**Selected passage**
=-=-=

For many sports fans, a career in the NFL might seem like an impossible dream. But these Chapman University alumni have discovered that you don’t have to be a player to be a part of the game.
As the National Football League prepares to hold its ultimate showcase, the Super Bowl, on Feb. 13 at SoFi Stadium in Inglewood, it’s clear that on-the-field positions are only the start of career possibilities in professional football.
The NFL employs more than 3,500 people, and that’s not counting those who work for each of the 32 franchises in the league. When you start adding in jobs in NFL-adjacent fields – broadcasting, sportswriting, merchandising, tourism – then the career possibilities for football lovers are almost endless.
Sports Marketing Inside the NFL
Sydney LeGrett ’20 works as a production assistant for the NFL’s on-air promotions department, where she helps to create the in-house commercials that air during broadcasts, highlighting upcoming games or other events the NFL wants to promote. The biggest part of her job entails watching hours of game footage and making clips of on-field action and cool soundbites, and ensuring out-of-house editors are sent film they’ve requested.
When she started work with the NFL, LeGrett was surprised by the scale of operations.
“I had no idea there would be an entire department just for on-air promotions,” she says. “It’s incredible how much is going on behind the scenes and how passionate everyone is about their job.”
LeGrett has had an interest in sports marketing since she was in high school, when an elective course gave her the opportunity to work with the Brooklyn Nets of the National Basketball Association. As a business administration and marketing major at Chapman, Sydney participated in a variety of internships, but she was always enticed by the lure of sports marketing. Eventually, she landed an internship with the Los Angeles Chargers, whose business offices had just moved to Costa Mesa, and she worked with them for the 2018 and 2019 NFL seasons.

=-=-=

**Data**

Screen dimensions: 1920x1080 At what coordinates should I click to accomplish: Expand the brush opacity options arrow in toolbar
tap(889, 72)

=-=-=

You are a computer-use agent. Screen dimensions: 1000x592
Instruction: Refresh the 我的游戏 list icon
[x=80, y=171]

=-=-=

**Prompt**
Pick up the article on Chapman University alumni in NFL careers after its final sentence and write the next few paragraphs.

**Exercise answer**
“I really enjoy working around football,” LeGrett says. “I’ve had a lot of other kinds of odd jobs and internships, and I always find that anytime I’m in sports marketing or the sports industry in general, everyone’s really communicative.”
When Big Data Meets Football
Nick Kondo (MBA ’22) doesn’t have a career in the NFL yet, but he’s already putting his data analytic skills to good use by participating in the Big Data Bowl.
The practice of analyzing big datasets to identify trends and patterns is having a transformative effect on football as analysts measure minute statistics to improve performance and safety in the game. Over 250 data-gathering devices are used at every NFL venue, including RFID tags installed in players’ shoulder pads, on officials, in the ball and elsewhere on the field. Each year, this data is released as part of the Big Data Bowl, and participants compete to devise a new stat that might be adopted by the NFL.
Kondo and his teammates, Tino Diaz-Ordaz and Max Batsch (who are also students in the MBA program at Chapman’s Argyros School of Business and Economics), have devised a stat called YAPR, or Yards Above Predicted Return. It tracks the factors affecting kickoffs – location of the defenders, height of the kick, where the receiver caught the ball – and predicts an expected number for yards gained.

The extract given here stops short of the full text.